Extracted text:
# # # # # # #

Well, if the Obama campaign says he’ll get Jewish voters, that’s good enough for Newsweek. No need to factcheck. It’s not like Obama lost the Jewish vote by 24 percent to Hillary in the Pennsylvania primary, which has one of the highest concentrations of Jewish voters of any state. (Oh, wait, that did happen. You just won’t read about it in Newsweek this week.)
If the Obama campaign has this willing a patsy in Newsweek, willing to be spoonfed anything the campaign churns out, and this is all they can say to demonstrate he doesn’t have a Jewish problem, Obama must have a really big Jewish problem.
Interesting circular reasoning. NEWSWEEK is carrying water for Obama. Or, perhaps NEWSWEEK noticed the intentional “Iago” campaign being waged to split the Black and jewish communities by sowing seeds of hate and fear. Kind of like Hemingway is pushing in HIS piece.*
[* To be fair, I noted yesterday that the NEWSWEEK piece -- all three paragraphs -- was more a cryptic rebuttal than a solid piece. One can be fairly sure it was a RESPONSE to the wholesale pushing of the phony meme. HW]
But rarely do you see these “Know Nothings” of the Second Coming of the Second KKK caught in such flat-footed deception. Rarely do you see them caught flat-footed, like the fellow sitting in the outhouse when the crane lifts the shed portion high into the air, pants around their ankles.
And the crickets chirp.
So, let this be a lesson to you. Where is the Leftie blog outrage? Where is the commentary? Where is the attack? The enemy forces have been routed from the field, and good military practice is to pursue and chop them to flinders.
No, instead we get the shameless Mark Hemingway of the National Review Online, dead Bill Buckley’s skeletal middle finger aimed at more than half his countrymen from beyond the grave. The haters have been trapped in the zeal and stupidity of their ideological bigotry, and even “conservatives” have been sickened by this. First an excerpt from a conservative blog, and THEN that Ku Klux Klan business card I promised to tell you about. From The Jed Report:
Sun Jun 8, 7:48 PM Pacific
LGF is crying wolf and it ticks me off
Like most Americans, I’ve got no tolerance for antisemitism, though the fact that I’m Jewish probably makes me more aware of it than most. So when the right-wing blog Little Green Footballs today claimed to have discovered a “shocking” amount of antisemitism on my.barackobama.com, I took notice. Here’s their post, with emphasis added:
Searching Obama’s Site for ‘Jewish Lobby’
A search of the official my.barackobama.com site for “Jewish Lobby” reveals an enormous amount of antisemitic hatred being posted. This is really shocking stuff, and shows beyond any doubt that this is no fluke.
There are hundreds, possibly thousands, of posts that refer to the “Jewish lobby” at the Obama site. I stopped looking at the results on page 10.

# # # # # # #

Data:
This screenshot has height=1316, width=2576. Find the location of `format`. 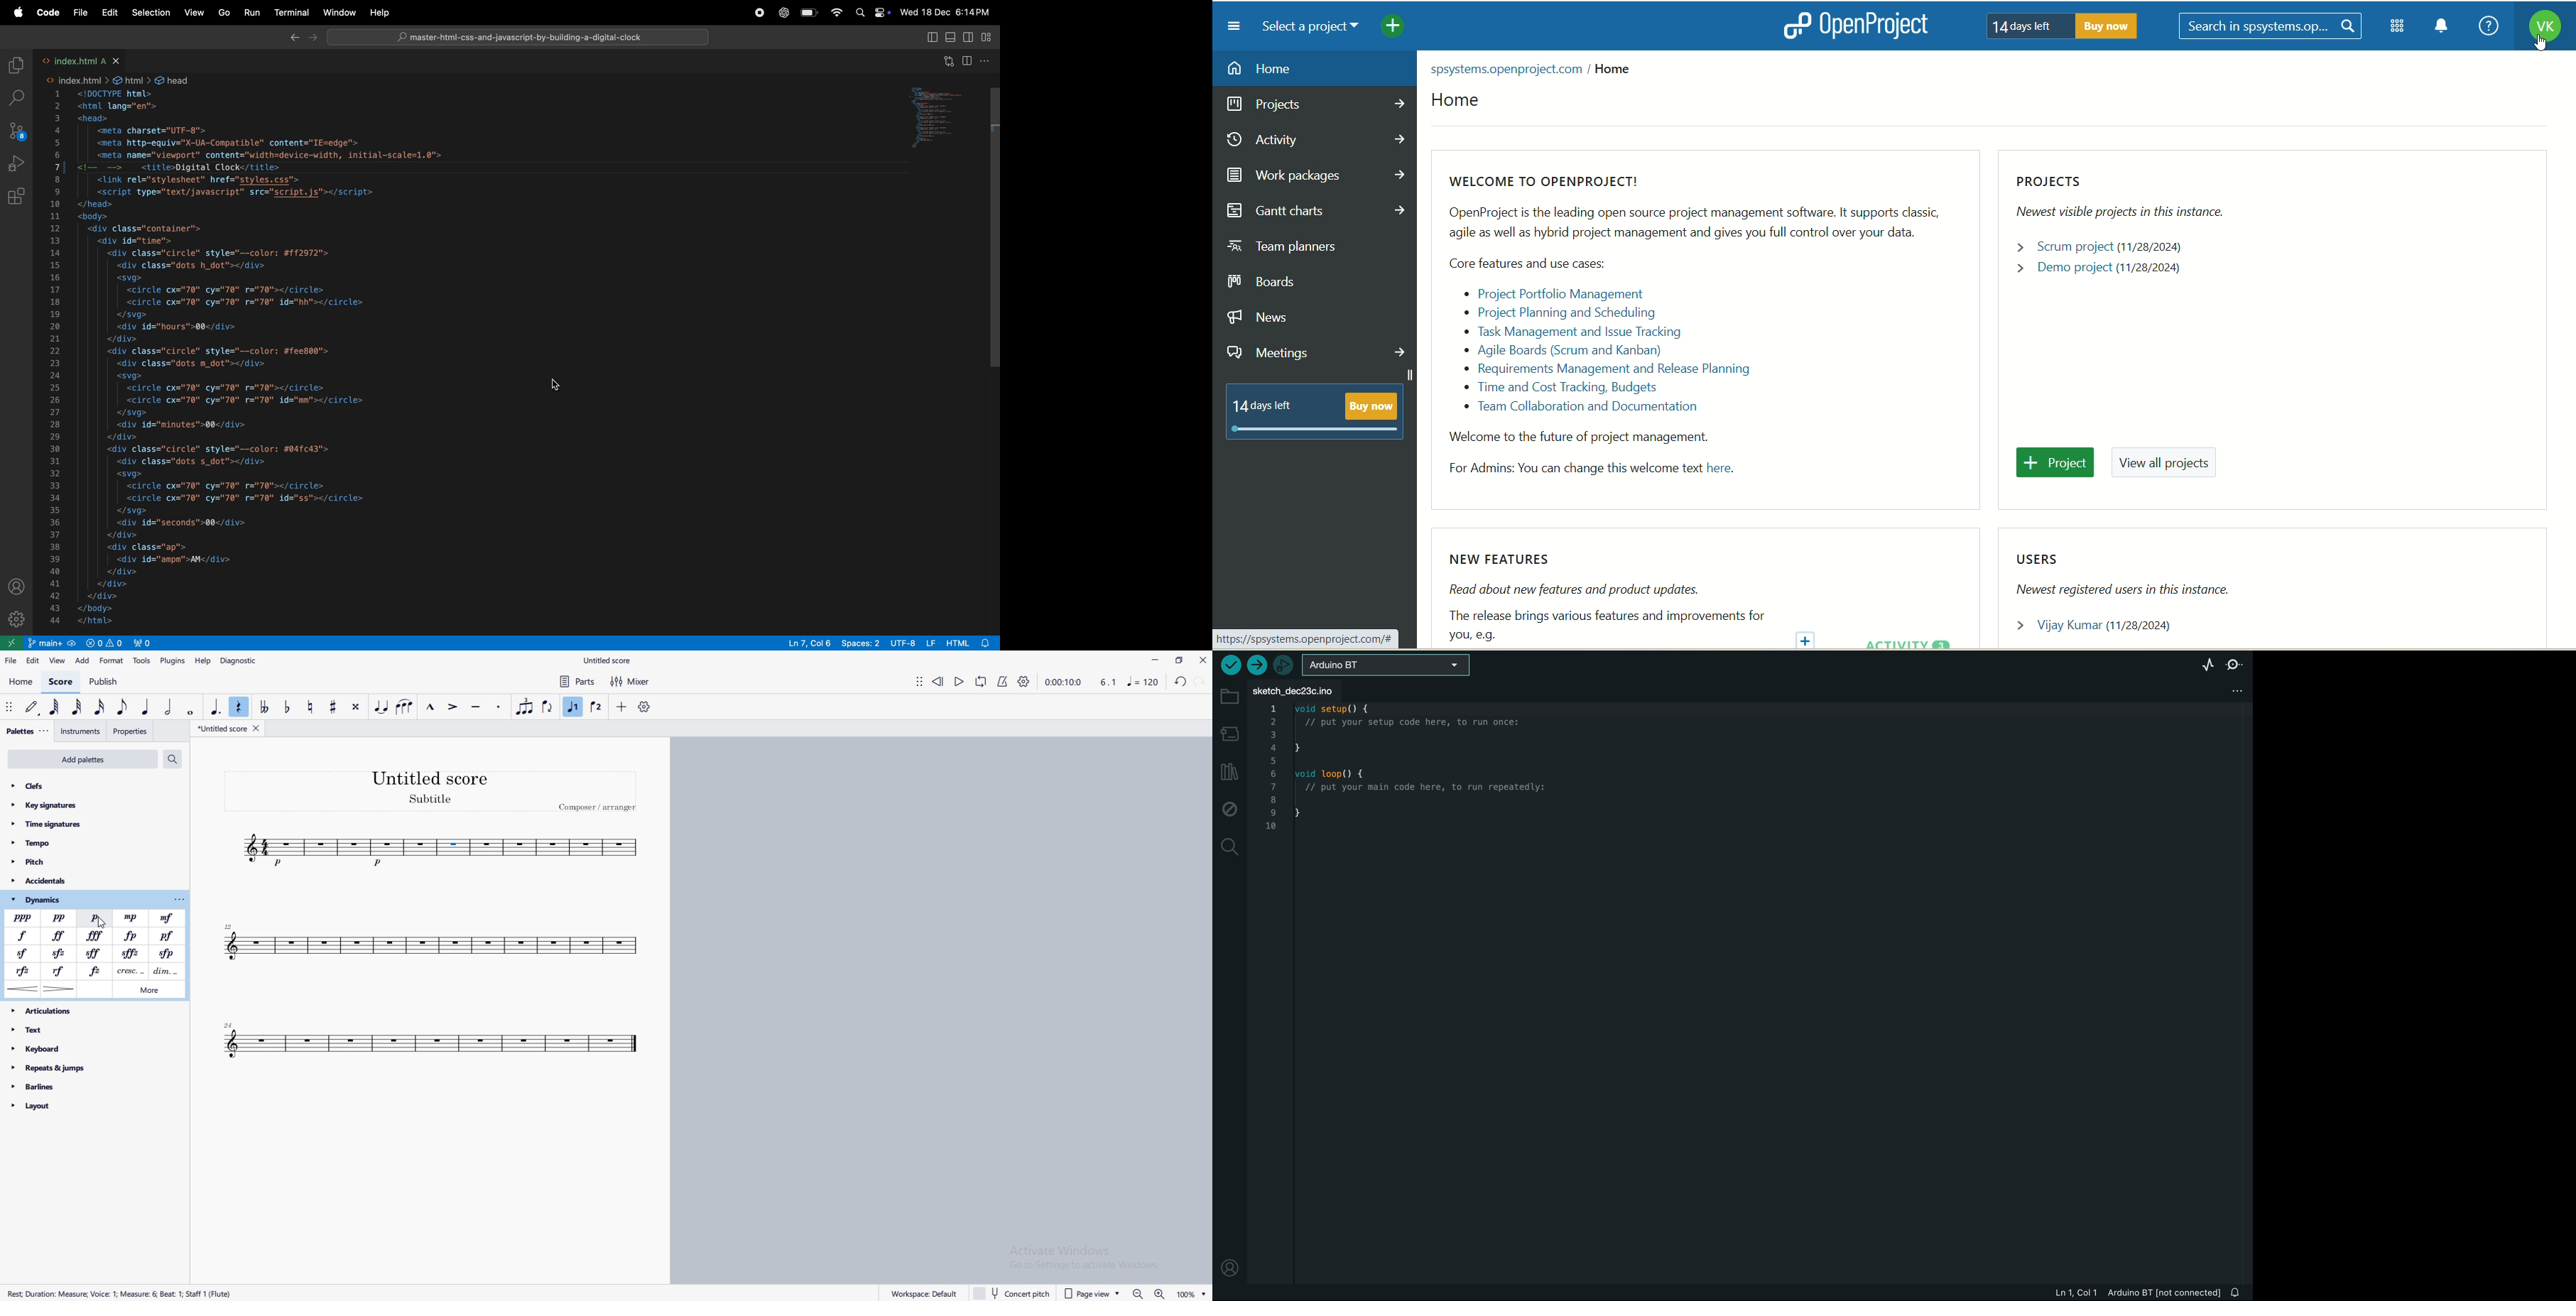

# # # # # # #

Task: Write what comes next in the blog post about Obama and Jewish voters, starting after its last sentence. The material is not needed here.

Answer:
Alarmed by LGF’s allegation, I did exactly what they suggested: I followed their “Jewish Lobby” link and searched through the first 10 pages of results. Here’s what I found:
- There were one hundred posts (10 posts per page, 10 pages.) Not “hundreds,” not “thousands,” but one hundred.
- Only 9 of the 100 posts actually used the phrase “Jewish Lobby”
- Many of the remaining 91 posts were written by Jews in praise of Barack Obama. My favorite favorite one featured a pro-Obama video from Rabbi Samuel Gordon from Wilmette, Illinois.
The bottom-line here is that LGF lied bigtime. On its face, their claim that there were “hundreds” or “thousands” of posts was based on nothing but their own imagination; by their own admission, they had looked at just 10 pages worth of posts.
Moreover, it’s obvious they never looked at the search results — nine in ten of the posts did not even contain the term “Jewish Lobby.”
It is true that there have been isolated examples of anti-semitic postings on my.barackobama.com. There’s no defending those posts, though it’s worth noting it is unclear who actually made the posts, and the system adminstrators are good about taking them down once they become aware of them.
But LGF’s claim of widespread antisemitism is false, and as a Jew, LGF’s lie really ticks me off. By deliberately overstating the facts, they are making it harder to fight real examples of antisemitism.
The bloggers at LGF have become a delusional band of professional victimologists. There was a time when conservatives stood up against that kind of politics. What happened?
Ah yes. What happened indeed?
That’s from a CONSERVATIVE, in case you hadn’t read that carefully: “But LGF’s claim of widespread antisemitism is false, and as a Jew, LGF’s lie really ticks me off. By deliberately overstating the facts, they are making it harder to fight real examples of antisemitism.”
Which is exactly true. Crying “wolf” today ensures the wolves’ victory tomorrow. So, please don’t think I’m crying “wolf” because my tinfoil hat is ratcheted down too tight and chafes. I am crying “wolf” because there’s a real wolf here, and we need to make sure that said pack of wolves (and with apologies to real wolves for the analogy) DON’T GET AWAY WITH IT.
Now, Curious George and the T-Shirt Man in Arkansas. From the Washington Post:
The Curious George imagery in connection with Obama has already sparked outrage nationally. As the Chicago Tribune reported last month, the “Obama in ‘08″ Curious George t-shirts have prompted possible legal action by Houghton Mifflin, the publisher of the popular children’s book series.
The company, according to the Tribune, was considering action against a Marietta, Ga., bar owner who was selling “Obama in ‘08″ t-shirts depicting Curious George peeling a banana. “Houghton Mifflin Harcourt did not nor would we ever authorize or approve this use of the Curious George character, which we find offensive and utterly out of keeping with the values Curious George represents,” a spokesman for the publishing house told the Tribune.
And here is the old t-shirt from the website, SpringRiverTees.com:

click for the “censored” version
And, yeah, he knew he was infringing, because the T-shirt in the Washington Post piece, has a paper bag over his “Happy Hussein” T-shirt.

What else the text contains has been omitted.